In today's WaPo: Israel is redrawing the West Bank, cutting into a prospective Palestinian state, a report by Louisa Loveluck, Claire Parker, Sufian Taha and Lorenzo Tugnoli.  The facts reported in this story are too depressing for me to repeat here.  They tell the same story that has been known by the entire world since 1967, when Israel's military occupation of the West Bank began, since 1977 when Likud first gained control of the Israeli government under Menachim Begin, but especially since December, 2022, when Netanyahu's fascist, racist, apartheid government came to power and since October 7, 2023.  In all of its opprssive, illegal acts, the government of Israel has enjoyed the brazen complicity of the government of the United States.  Joe Biden has been especially disgraceful, a boot-licking toady.  Quaere:  what is Kamala Harris's position on Israel, Gaza, and the West Bank?  What is her position on the now seemingly impossible 'two-state solution' to the Israel-Palestinian conundrum?  What is her position on the correctness of the recend ruling by the International Court of Justice that Israel's military occupation and civilian settlement of Palestinian lands areillegal and that the settlements and outposts should be depopulated forthwith, with reparations due to the dispossessed Palestinians?  If she follows Biden's lead, will she gain votes or lose votes?  What do American Jews expect (without suggesting that there is one position among America's many Jews!)?

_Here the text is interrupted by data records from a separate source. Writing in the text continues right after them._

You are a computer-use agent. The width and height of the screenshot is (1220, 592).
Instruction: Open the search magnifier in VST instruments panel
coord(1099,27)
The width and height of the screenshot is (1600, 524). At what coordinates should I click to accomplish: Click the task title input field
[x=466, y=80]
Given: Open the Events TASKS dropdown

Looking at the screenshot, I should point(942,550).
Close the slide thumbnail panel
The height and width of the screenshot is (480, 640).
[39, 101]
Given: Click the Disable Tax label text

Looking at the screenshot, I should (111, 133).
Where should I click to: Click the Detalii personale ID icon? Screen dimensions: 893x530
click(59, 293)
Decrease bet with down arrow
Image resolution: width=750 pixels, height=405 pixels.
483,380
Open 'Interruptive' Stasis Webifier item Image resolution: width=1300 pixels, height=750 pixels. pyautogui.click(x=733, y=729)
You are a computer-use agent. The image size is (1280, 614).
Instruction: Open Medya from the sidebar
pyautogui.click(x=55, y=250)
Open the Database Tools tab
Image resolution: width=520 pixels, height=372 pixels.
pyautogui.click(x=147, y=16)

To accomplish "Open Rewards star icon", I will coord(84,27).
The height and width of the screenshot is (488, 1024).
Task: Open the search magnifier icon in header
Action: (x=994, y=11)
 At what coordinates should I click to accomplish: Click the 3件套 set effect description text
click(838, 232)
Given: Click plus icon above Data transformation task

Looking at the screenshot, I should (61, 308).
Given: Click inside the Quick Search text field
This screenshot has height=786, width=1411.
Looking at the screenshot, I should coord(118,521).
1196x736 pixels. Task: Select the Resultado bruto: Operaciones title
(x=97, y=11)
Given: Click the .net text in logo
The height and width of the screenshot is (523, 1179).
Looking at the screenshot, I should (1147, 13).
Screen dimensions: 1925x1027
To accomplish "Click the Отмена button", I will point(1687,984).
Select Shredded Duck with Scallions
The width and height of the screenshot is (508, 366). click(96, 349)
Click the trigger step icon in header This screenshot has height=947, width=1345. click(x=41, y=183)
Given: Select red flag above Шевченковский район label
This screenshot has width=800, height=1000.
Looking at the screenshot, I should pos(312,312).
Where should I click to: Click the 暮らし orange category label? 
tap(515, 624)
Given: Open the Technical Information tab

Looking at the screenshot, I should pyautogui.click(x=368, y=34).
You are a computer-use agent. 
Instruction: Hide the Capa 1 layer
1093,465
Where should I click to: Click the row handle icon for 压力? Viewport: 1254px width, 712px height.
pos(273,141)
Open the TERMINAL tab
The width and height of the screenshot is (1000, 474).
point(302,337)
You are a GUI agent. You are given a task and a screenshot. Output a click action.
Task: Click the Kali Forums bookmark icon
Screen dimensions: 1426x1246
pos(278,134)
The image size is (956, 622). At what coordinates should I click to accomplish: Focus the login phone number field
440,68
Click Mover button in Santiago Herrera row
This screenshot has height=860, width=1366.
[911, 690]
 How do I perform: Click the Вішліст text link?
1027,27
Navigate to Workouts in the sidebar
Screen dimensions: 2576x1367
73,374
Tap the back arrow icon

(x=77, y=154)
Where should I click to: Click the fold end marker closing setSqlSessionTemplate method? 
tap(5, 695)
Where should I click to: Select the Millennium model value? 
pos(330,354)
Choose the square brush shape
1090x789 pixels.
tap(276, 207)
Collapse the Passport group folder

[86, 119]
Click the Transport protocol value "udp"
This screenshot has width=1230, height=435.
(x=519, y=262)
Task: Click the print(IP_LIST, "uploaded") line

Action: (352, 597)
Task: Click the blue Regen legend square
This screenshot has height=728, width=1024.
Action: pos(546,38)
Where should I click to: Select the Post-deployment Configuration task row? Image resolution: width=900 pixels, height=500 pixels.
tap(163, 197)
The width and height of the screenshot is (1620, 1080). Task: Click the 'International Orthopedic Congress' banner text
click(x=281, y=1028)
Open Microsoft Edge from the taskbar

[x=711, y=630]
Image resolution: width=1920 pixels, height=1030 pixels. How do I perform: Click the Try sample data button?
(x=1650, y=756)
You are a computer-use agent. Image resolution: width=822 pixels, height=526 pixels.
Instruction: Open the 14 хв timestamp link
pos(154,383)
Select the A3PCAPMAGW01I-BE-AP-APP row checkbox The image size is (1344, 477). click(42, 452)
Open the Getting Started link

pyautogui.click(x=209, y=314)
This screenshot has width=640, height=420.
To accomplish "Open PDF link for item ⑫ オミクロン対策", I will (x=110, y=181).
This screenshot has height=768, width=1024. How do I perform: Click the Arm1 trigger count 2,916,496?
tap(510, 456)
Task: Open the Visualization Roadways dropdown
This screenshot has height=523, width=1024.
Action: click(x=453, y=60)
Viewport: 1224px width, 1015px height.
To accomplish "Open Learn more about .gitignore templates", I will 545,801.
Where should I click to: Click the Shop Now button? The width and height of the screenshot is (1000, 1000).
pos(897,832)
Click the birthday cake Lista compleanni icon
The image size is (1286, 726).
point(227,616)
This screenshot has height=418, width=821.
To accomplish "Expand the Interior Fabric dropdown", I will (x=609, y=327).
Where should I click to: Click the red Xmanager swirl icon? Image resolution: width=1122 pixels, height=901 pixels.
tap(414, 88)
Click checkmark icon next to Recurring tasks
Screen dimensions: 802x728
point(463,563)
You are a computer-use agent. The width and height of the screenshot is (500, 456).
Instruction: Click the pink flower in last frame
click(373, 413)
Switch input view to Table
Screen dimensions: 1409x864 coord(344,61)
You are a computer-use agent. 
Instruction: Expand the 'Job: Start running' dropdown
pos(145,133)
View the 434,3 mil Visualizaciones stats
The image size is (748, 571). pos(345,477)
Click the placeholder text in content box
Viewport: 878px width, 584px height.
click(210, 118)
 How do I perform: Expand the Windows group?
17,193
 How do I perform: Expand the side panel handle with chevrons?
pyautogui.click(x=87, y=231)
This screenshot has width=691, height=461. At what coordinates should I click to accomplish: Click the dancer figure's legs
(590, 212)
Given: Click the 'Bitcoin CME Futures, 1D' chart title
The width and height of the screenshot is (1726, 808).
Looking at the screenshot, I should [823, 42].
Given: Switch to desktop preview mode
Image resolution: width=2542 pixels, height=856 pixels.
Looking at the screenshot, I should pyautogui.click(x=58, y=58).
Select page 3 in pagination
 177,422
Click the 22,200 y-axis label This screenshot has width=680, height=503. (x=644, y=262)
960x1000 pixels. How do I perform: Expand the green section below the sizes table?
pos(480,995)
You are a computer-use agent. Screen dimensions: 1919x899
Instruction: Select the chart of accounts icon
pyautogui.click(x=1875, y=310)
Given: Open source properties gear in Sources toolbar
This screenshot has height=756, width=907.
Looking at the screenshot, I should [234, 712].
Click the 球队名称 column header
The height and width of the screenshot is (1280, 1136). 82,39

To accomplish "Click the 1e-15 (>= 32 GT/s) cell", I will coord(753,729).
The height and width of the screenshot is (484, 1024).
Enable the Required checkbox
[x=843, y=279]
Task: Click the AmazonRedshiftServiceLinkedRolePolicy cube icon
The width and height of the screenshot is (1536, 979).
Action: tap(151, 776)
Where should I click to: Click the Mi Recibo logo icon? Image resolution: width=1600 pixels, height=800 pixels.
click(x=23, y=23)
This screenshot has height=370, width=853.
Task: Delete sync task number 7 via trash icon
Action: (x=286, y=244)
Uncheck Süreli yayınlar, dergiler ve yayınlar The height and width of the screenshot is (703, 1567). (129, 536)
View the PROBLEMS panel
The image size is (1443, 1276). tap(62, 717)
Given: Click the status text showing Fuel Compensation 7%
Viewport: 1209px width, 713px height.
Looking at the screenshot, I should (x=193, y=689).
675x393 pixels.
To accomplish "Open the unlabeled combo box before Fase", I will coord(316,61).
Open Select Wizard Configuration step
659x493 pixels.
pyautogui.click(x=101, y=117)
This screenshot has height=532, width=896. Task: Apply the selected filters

Rampell vs. Moore.  While simmering my beef stock for tomorrow's sweet sour cabbage borscht, I turned on CNN and was delighted to see another of my favorite television events: Catherine Rampell eviscerating Ste[hen Moore, Heritage Foundation economist and right wing mouthpiece.  I haven't seen the two of them together for many moons.  She is so good.  And, BTW, not an Econ major nor a holder of an advanced degree in Econ.  All she has going for her is BRILLIANCE and hard work.